Phase 4 — Axis calibration + plasma display

  • Port UpdateJoystick/Throttle/Padal math (deadzones, ratchet, rudder).
  • Port the CPlasma ESC command set on the secondary COM port.

Phase 5 — Tray app + profiles

  • NotifyIcon + menu mirroring the legacy console menu (reset/recalibrate axes, version/status, toggle raw-axis & poll-rate readouts, quit) + status/log window.
  • Profile library, manual selection, and the three-state auto-switch watcher (incl. native-game yield).
  • Config persistence; auto-start.

Phase 6 — Packaging / signing / deploy

  • Driver install via pnputil; app installer; test-signing script.
  • Cabinet deployment doc. (Production option: attestation signing.)

Phase 7 — Profile/mapping editor + cockpit overlay generator

Replaces the legacy Google-Sheet → .data → GIMP → Script-Fu pipeline (see docs/reference/customBackground/).
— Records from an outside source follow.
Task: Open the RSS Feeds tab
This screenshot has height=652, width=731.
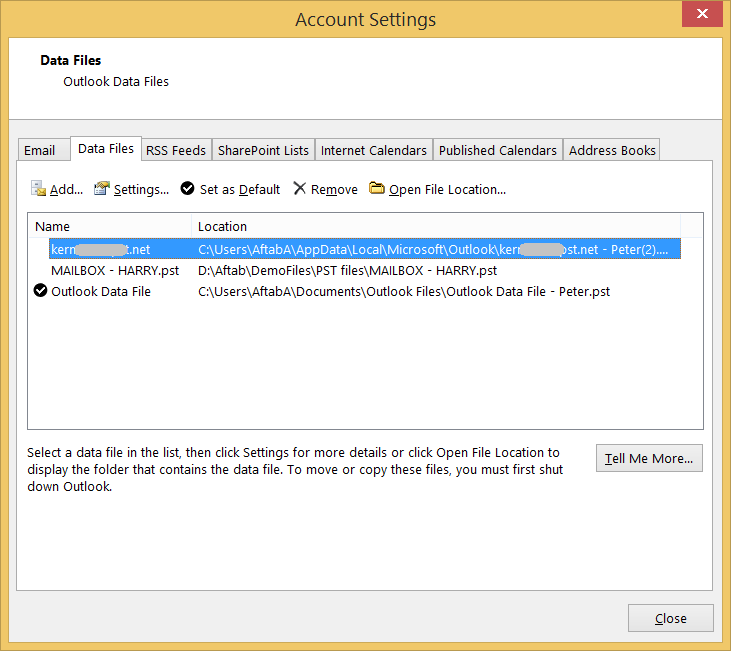Action: click(x=176, y=150)
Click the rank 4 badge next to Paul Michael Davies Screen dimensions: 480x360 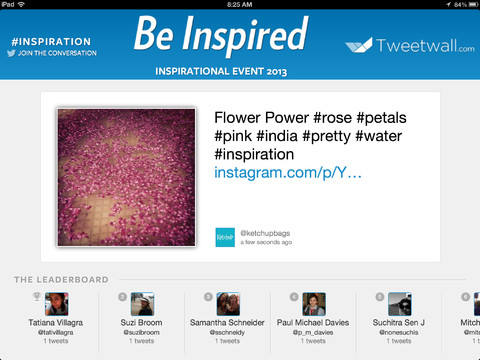294,297
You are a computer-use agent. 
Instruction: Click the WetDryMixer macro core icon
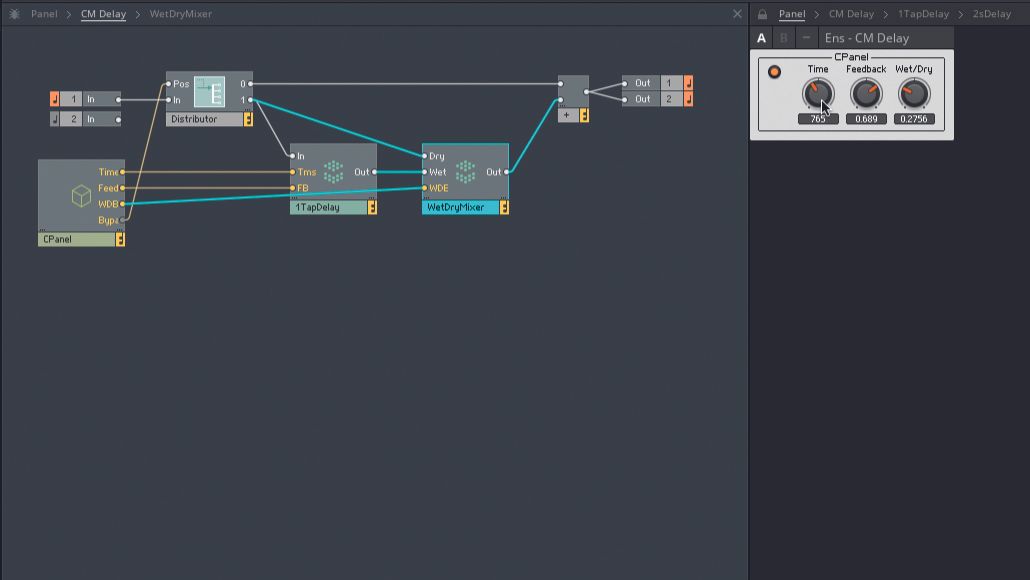[x=464, y=171]
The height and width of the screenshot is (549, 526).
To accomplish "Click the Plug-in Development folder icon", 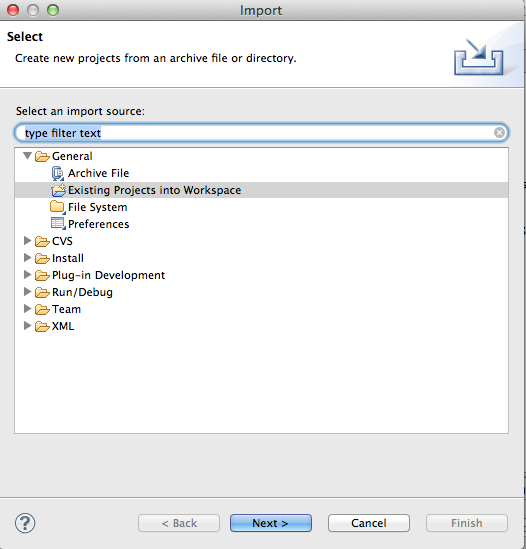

  • Mapping editor: per-button UI to set action + label + lamp, no hex bit-twiddling; clone-from-existing profile.
  • Overlay generator: render labels into named regions over a base cockpit image using SkiaSharp, porting the auto-fit/justification logic from sg-goobie-MFD.scm; export the per-profile wallpaper and re-apply via SystemParametersInfo.
  • Region authoring: extract the label rectangles from riojoy.xcf into a regions.json; in-app box editor for future tweaks.
  • The unified profile JSON supersedes both RIO.ini and the Google Sheet, with importers for each.
  • To confirm at Phase 7: target wallpaper resolution(s); static wallpaper vs. live overlay (e.g. lit-button highlighting mirroring lamp state).

Open items / risks

  • Driver signing is the main friction point. Test-signing is fine for owned cabinets; redistribution needs attestation signing (EV cert + Partner Center).
  • Input injection vs. session: SendInput targets the interactive session — fine for a tray app, which is why a Windows service was rejected.
  • Legacy quirks to decide on (see PROTOCOL.md ⚠️ notes): disabled inbound checksum verification; odd mouse-move deltas.